You are viewing a plain text version of this content. The canonical link for it is here.
Posted to dev@lucene.apache.org by "Alice.H.Yang (mis.cnsh04.Newegg) 41493" <Al...@newegg.com> on 2014/05/23 11:45:57 UTC

(Issue) How improve solr facet performance

Hi, Solr Developers

       We are blocked by solr facet performance when query hits many documents. (about 10,000,000)

Details as follow:
       I have single solr node (solr version is 4.6 ), total has 320,000,000 documents( local index is about 30G)

the index directory as follow:
[cid:image001.png@01CF76A9.00DC4560]
The cache configure as this:
<filterCache class="solr.FastLRUCache"
                 size="1024000"
                initialSize="1024000"
                 autowarmCount="102400"/>

<queryResultCache class="solr.LRUCache"
                     size="1024000"
                     initialSize="1024000"
                     autowarmCount="102400"/>

<documentCache class="solr.LRUCache"
                  size="30720"
                   initialSize="30720"
                   autowarmCount="3072"/>


When we query the field eg. default_search: type or default_search: retail,
in the response , numfound is about one million and hits cache, QTime is “ <int name="QTime">2</int>” OR “<int name="QTime">1</int>.”

But when we add several facet.field to do facet , QTime  increase to 220ms or more.

We add the parameter facet.threads=20, but the improvement is not obvious, and unstable.

Do you have some advice on how improve the facet performance when hit many documents.



Best Regards,
Alice Yang
+86-021-51530666*41493
Floor 19,KaiKai Plaza,888,Wanhandu Rd,Shanghai(200042)
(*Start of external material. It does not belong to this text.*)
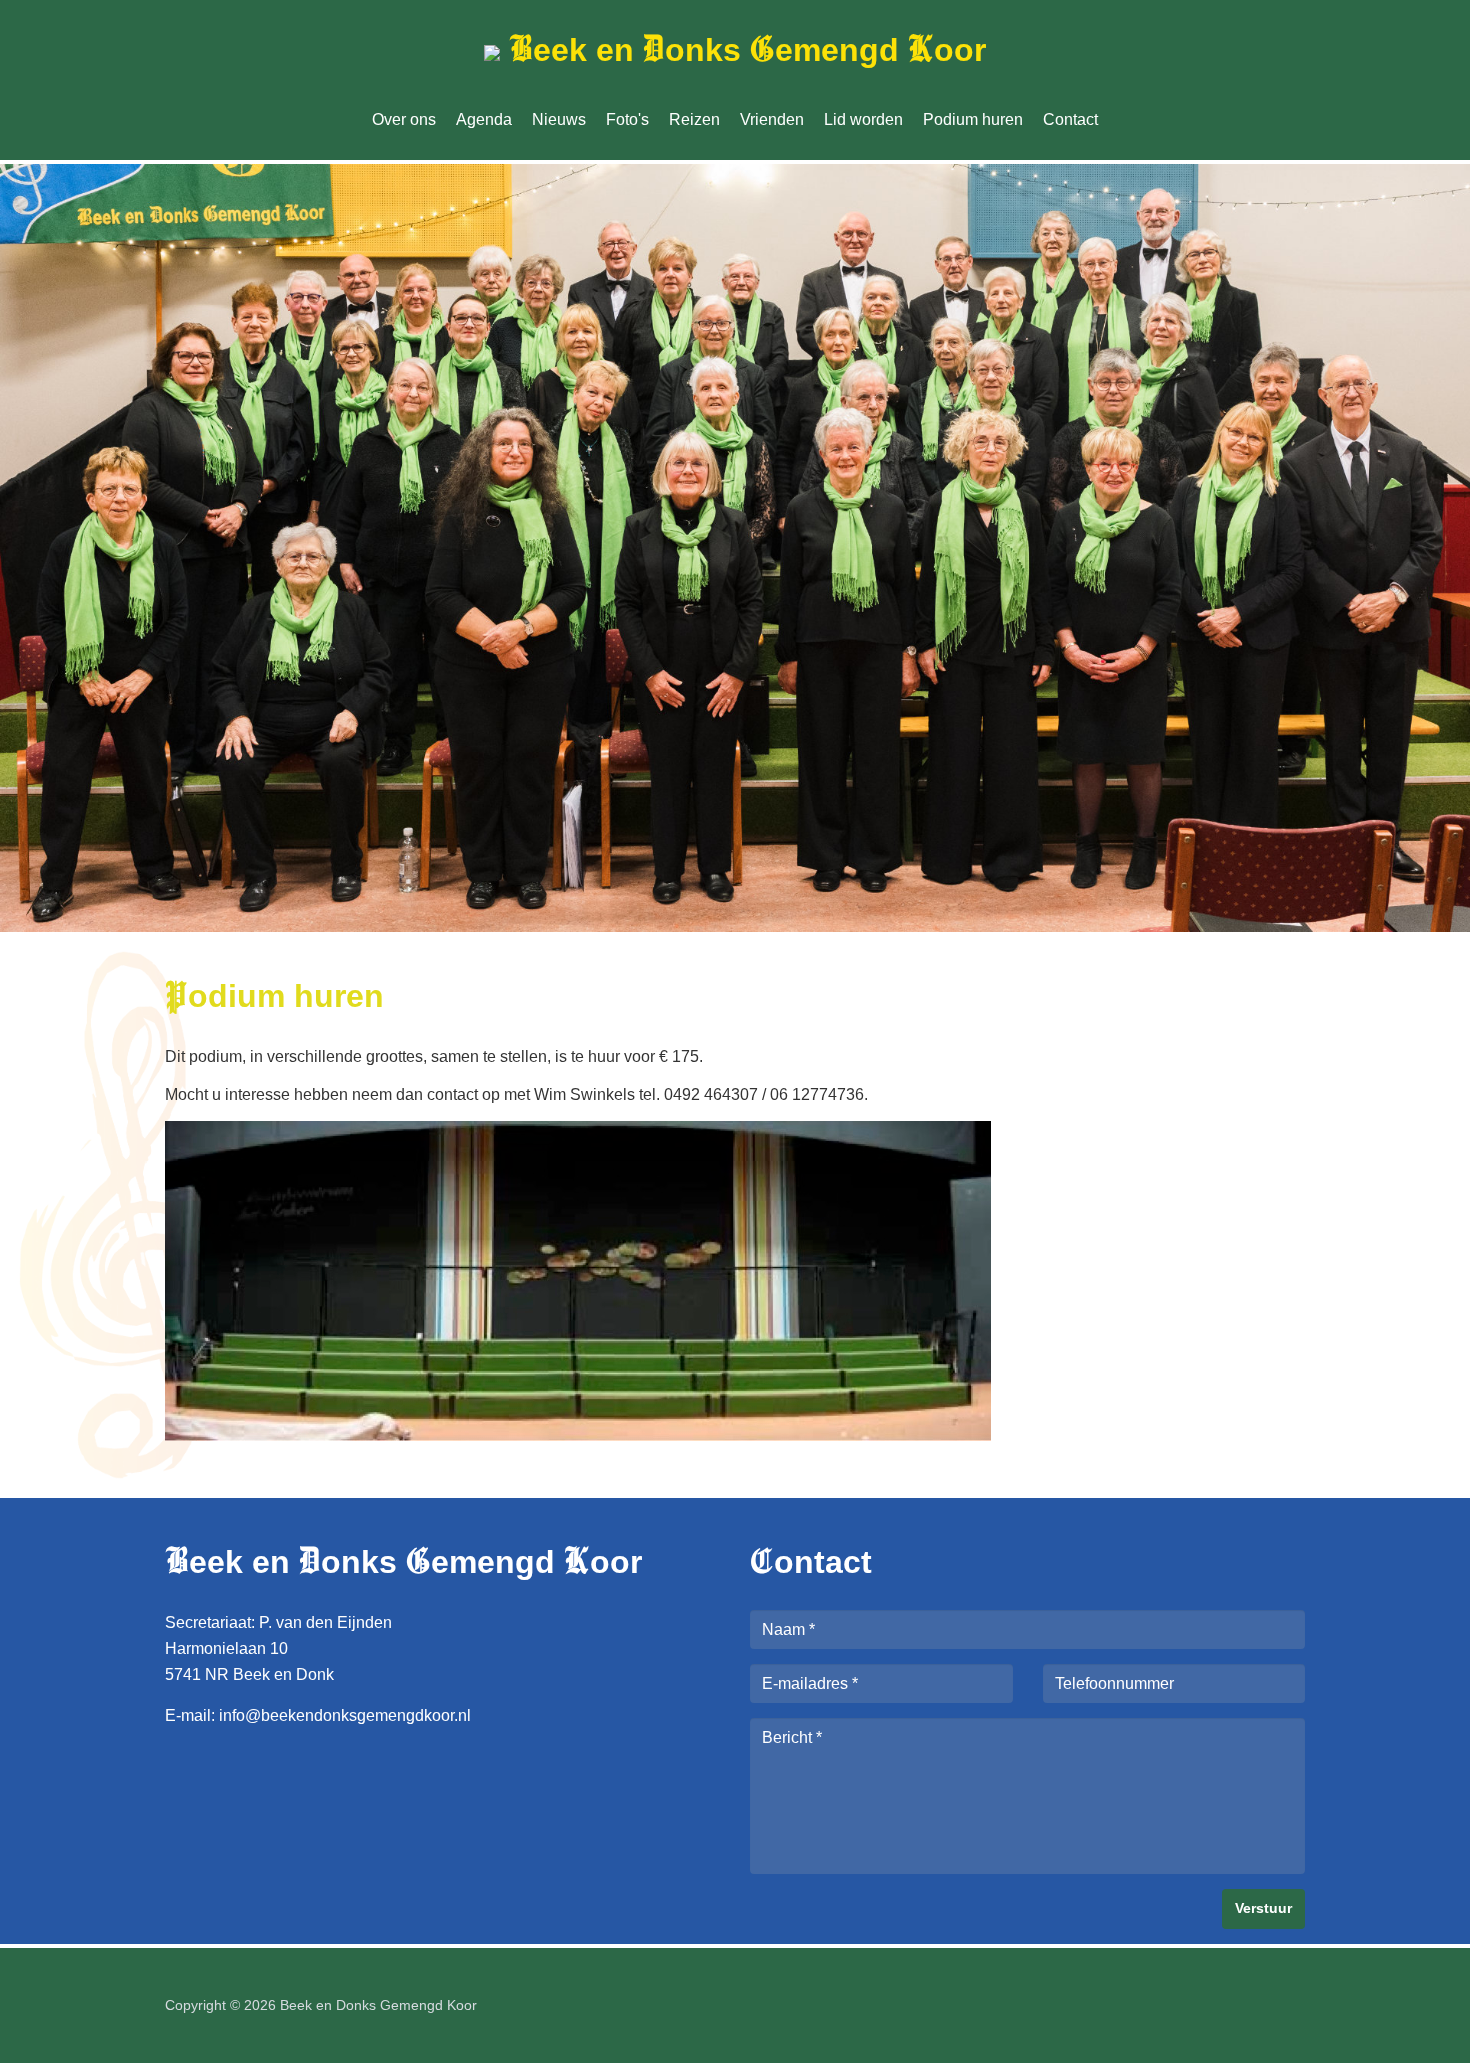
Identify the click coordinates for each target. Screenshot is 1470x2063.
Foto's (627, 119)
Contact (1070, 119)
ONCE YOU KNOW, YOU NEWEGG.

CONFIDENTIALITY NOTICE: This email and any files transmitted with it may contain privileged or otherwise confidential information. It is intended only for the person or persons to whom it is addressed. If you received this message in error, you are not authorized to read, print, retain, copy, disclose, disseminate, distribute, or use this message any part thereof or any information contained therein. Please notify the sender immediately and delete all copies of this message. Thank you in advance for your cooperation.
保密注意:此邮件及其附随文件可能包含了保密信息。该邮件的目的是发送给指定收件人。如果您非指定收件人而错误地收到了本邮件,您将无权阅读、打印、保存、复制、泄露、传播、分发或使用此邮件全部或部分内容或者邮件中包含的任何信息。请立即通知发件人,并删除该邮件。感谢您的配合!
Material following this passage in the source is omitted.